If you 301 immediately, Google may treat the redirect as a canonicalisation hint and the destination may inherit the low-quality signal. Noindex first lets Google fully demote the URL before you redirect away the residual link equity.
Log-file forensics: still the highest-leverage technical SEO data source
Third-party crawlers (Screaming Frog, Sitebulb, Ahrefs) tell you what is on your site. Log files tell you what Googlebot, Bingbot, GPTBot, and the rest are actually doing. The asymmetry is enormous — we routinely find crawl-budget being burned on 30–60% of URLs that don't generate any traffic.
One sample week of logs from your CDN (Cloudflare, Fastly, AWS CloudFront) or platform (Vercel, Netlify) is enough to find the worst offenders. Filter to user-agents containing Googlebot, Bingbot, GPTBot, ClaudeBot, PerplexityBot, then group by URL pattern.
What to look for in a log file analysis
- •URLs Googlebot crawls most often — should match your most important pages, not your archive or pagination
- •URLs that 404 to bots — typically broken internal links, fix or 301 in bulk
- •URL patterns being crawled but not indexed — the noindex/prune candidates
- •Faceted URLs (?sort, ?filter, ?page=) eating crawl budget — block in robots.txt or canonicalise
- •LLM crawler activity — confirm your robots.txt allows the ones you want, check how often each visits
Internal-link mathematics: PageRank still applies
PageRank as a published metric is gone, but PageRank as the underlying algorithm is alive and unchanged. Internal links are the most controllable lever you have for distributing authority to the pages that need to rank. Most sites we audit have a power-law distribution: the homepage and top-level navigation pages have 100s of internal links, and the revenue-driving deep pages have <5.
The fix is contextual internal linking. Every pillar guide should link to 3–6 supporting pages. Every supporting page should link back to the pillar and laterally to 2–3 sibling pages. Service pages should link to relevant location pages and vice versa. The result is a denser internal-link graph that distributes authority more evenly.

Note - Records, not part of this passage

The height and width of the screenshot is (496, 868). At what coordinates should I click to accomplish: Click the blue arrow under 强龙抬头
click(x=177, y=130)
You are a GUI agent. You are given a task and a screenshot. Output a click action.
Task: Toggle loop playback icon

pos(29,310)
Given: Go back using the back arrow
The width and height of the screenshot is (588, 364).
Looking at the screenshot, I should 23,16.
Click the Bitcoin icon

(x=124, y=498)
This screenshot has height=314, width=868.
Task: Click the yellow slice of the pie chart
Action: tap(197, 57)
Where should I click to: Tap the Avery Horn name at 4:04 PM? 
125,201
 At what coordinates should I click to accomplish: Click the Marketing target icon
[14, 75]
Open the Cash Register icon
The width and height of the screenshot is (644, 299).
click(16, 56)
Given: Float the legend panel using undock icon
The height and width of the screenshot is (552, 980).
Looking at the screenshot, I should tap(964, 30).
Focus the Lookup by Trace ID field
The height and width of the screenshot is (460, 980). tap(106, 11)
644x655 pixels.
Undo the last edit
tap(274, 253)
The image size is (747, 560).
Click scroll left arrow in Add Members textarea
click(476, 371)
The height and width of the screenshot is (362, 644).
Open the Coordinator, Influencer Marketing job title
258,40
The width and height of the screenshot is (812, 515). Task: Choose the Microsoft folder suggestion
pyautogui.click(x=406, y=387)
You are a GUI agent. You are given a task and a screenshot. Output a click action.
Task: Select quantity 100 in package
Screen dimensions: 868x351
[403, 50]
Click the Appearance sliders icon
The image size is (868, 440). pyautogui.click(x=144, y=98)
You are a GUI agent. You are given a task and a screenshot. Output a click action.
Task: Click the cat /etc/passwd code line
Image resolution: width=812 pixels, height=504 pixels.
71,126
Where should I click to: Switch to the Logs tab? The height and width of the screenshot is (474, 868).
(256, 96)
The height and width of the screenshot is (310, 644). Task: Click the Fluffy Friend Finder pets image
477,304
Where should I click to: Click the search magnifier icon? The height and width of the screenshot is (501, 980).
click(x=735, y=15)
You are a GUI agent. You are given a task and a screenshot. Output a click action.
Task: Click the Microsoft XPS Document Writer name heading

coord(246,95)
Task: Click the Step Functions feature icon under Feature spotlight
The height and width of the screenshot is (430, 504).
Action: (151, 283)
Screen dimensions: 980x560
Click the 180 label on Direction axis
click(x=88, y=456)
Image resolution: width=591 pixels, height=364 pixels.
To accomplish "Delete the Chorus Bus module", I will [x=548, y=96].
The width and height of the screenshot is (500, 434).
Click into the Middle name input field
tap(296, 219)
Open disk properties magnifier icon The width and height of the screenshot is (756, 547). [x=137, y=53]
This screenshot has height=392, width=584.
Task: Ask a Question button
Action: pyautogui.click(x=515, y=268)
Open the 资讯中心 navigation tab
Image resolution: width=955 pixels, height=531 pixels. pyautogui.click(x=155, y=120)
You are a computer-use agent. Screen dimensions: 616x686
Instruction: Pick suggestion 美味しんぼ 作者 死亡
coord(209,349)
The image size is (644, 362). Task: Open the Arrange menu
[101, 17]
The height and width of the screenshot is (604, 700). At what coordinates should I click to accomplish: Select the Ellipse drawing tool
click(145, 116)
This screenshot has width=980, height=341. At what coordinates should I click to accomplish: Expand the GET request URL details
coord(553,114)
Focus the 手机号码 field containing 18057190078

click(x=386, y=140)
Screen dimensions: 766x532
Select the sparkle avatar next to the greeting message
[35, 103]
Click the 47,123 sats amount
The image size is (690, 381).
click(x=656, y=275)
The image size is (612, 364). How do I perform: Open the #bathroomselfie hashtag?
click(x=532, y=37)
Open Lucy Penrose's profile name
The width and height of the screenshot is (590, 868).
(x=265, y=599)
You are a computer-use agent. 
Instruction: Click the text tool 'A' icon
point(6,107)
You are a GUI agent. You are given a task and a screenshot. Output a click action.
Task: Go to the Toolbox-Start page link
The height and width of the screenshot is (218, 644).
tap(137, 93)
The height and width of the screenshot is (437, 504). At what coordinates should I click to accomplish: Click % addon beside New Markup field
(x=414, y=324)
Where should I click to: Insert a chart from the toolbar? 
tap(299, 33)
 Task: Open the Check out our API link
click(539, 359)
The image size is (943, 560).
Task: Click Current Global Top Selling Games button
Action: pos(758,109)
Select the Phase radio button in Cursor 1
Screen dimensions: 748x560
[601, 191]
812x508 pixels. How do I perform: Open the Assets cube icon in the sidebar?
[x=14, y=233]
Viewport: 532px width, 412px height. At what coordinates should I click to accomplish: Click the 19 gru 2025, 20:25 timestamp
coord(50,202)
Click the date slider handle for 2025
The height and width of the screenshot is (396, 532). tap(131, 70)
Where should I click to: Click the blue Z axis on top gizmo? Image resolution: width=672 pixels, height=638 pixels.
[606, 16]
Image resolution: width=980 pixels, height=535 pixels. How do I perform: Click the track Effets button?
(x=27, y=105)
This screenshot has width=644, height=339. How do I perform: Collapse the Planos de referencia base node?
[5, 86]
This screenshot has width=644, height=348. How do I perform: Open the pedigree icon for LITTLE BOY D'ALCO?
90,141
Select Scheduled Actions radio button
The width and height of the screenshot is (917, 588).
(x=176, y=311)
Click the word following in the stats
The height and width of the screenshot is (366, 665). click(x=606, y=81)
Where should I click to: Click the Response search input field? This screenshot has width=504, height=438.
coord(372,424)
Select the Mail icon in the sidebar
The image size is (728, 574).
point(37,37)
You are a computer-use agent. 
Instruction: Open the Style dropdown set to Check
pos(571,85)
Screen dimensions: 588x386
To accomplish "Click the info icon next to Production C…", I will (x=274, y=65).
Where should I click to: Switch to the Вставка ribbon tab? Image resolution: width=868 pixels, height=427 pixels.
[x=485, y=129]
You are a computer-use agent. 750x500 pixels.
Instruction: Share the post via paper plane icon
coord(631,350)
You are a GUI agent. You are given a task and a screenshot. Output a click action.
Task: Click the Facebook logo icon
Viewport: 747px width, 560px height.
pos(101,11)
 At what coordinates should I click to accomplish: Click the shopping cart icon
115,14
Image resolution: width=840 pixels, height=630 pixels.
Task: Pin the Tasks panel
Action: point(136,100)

A URL with zero internal links other than the sitemap is an orphan. It will rank, indexed, but has no PageRank flowing to it from your domain. Run a quarterly orphan check — they accumulate silently as content shifts.
Schema validation: the 2026 rich-results landscape
Google removed FAQ rich results for non-government/health sites in August 2023, and the rich-result landscape has been narrowing since. In 2026, the rich results that still fire reliably are Product, Recipe, HowTo (mobile), Review, Job Posting, Event, and Course. Article and FAQ are now mostly invisible as rich results — but the structured data still helps AI Overview and LLM citation.
- 1Run every page through the Schema.org Validator and Google's Rich Results Test.
- 2Fix structural errors (missing required fields, wrong types) before fixing warnings.
- 3Strip schema for content that isn't visible on the page — this triggers manual actions and erodes LLM trust.
- 4Use the most specific type available (LegalService, not LocalBusiness; Dentist, not MedicalBusiness).
- 5Add `sameAs` links on Person and Organization schema pointing to authoritative external profiles.